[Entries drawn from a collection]
■ ■ ■ ■ ■

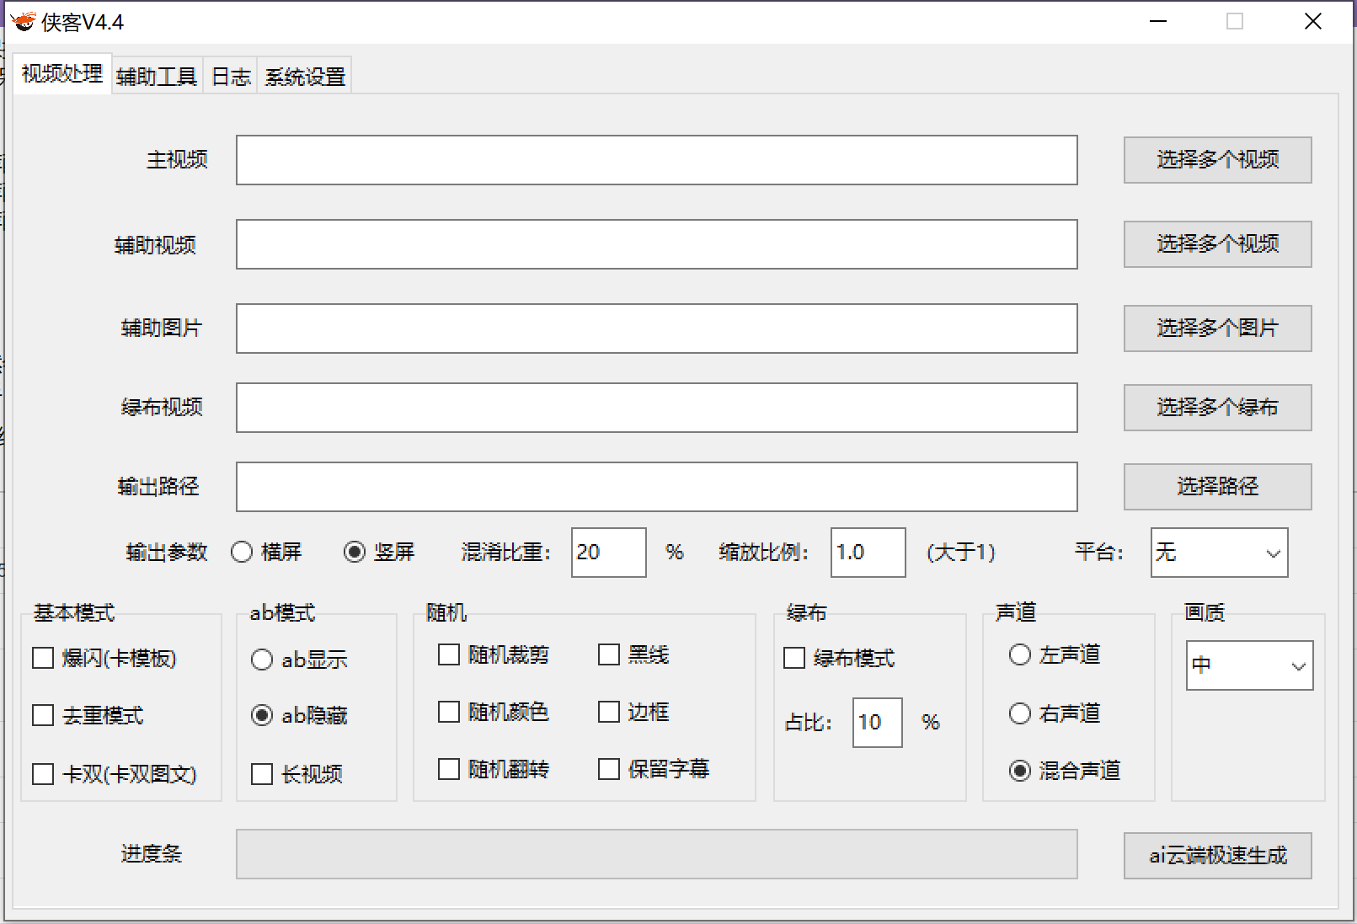Viewport: 1357px width, 924px height.
Task: Switch to the 辅助工具 tab
Action: coord(156,75)
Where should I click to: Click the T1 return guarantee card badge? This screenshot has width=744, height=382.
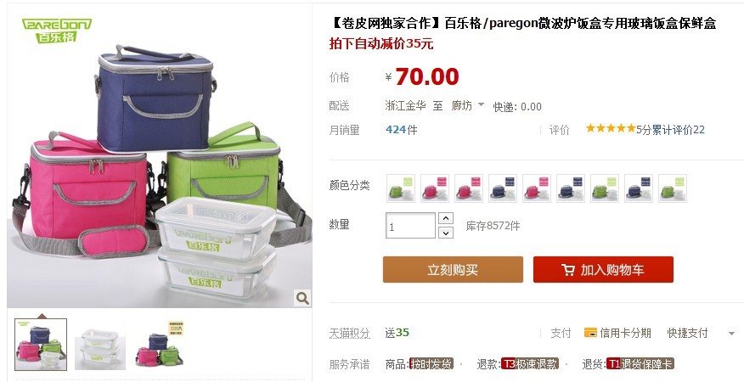[x=640, y=364]
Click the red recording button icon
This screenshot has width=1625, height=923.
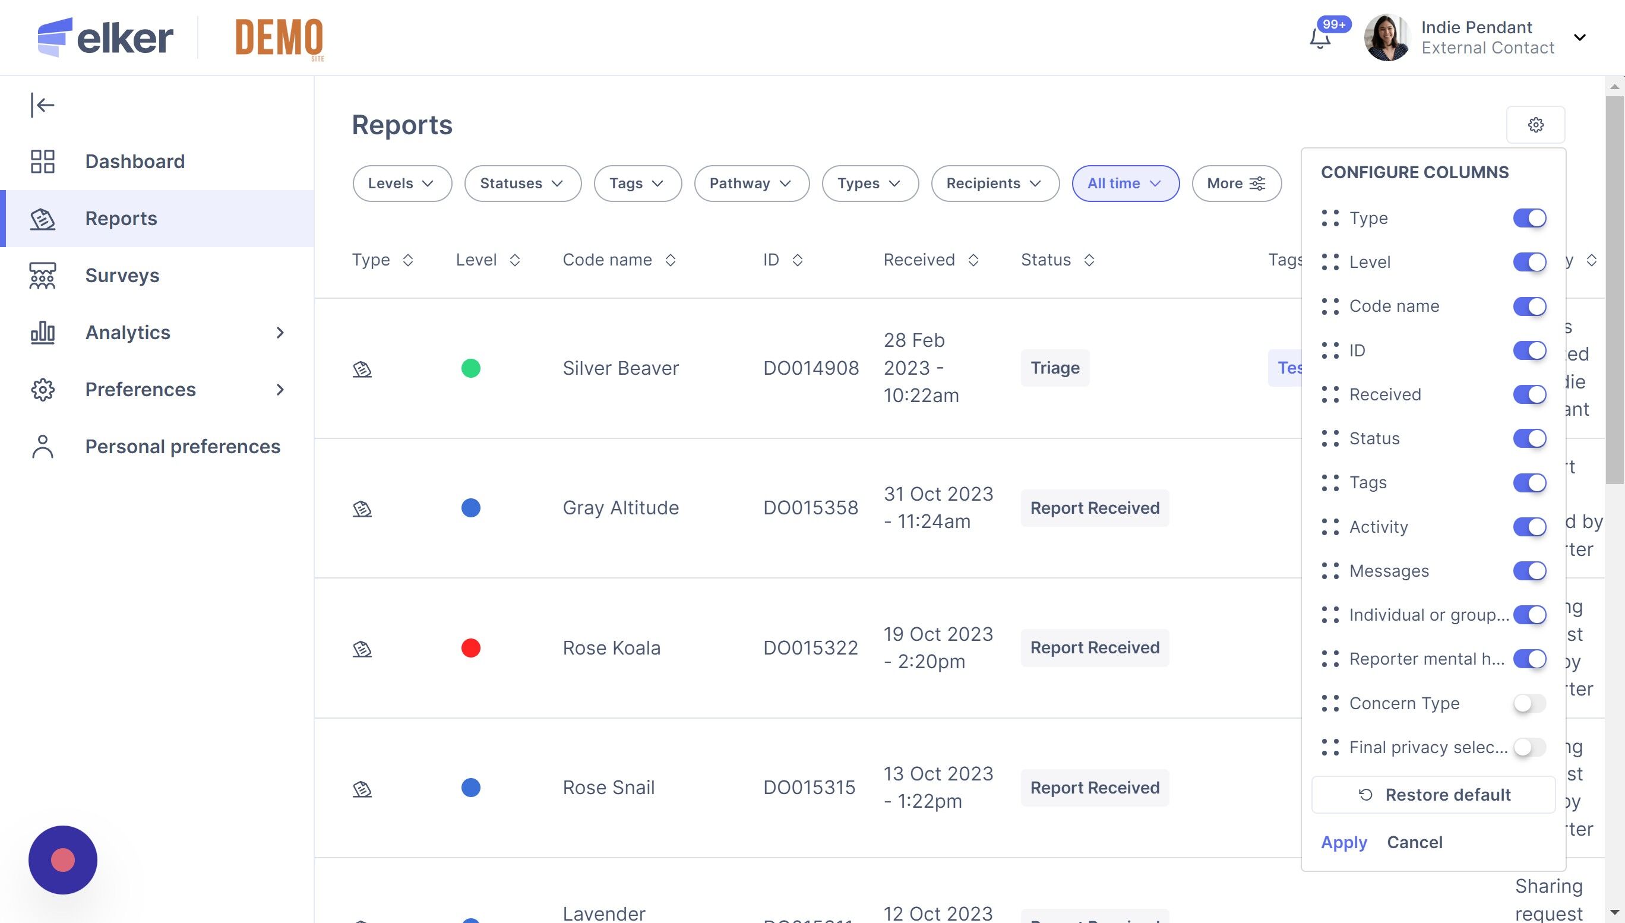pos(63,860)
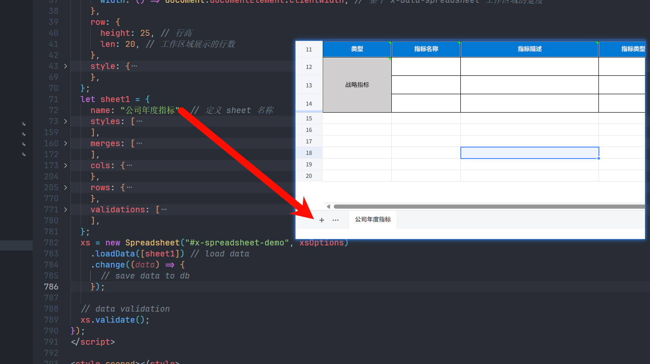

■ ■ ■ ■ ■

Short exercise: Duplicate every entry above line for line, with no changes to the text. Omit the pictures.

Output of the exercise:
Viewport: 1357px width, 924px height.
Task: Switch to the 辅助工具 tab
Action: coord(156,75)
Where should I click to: Click the T1 return guarantee card badge? This screenshot has width=744, height=382.
[x=640, y=364]
Click the red recording button icon
This screenshot has width=1625, height=923.
pos(63,860)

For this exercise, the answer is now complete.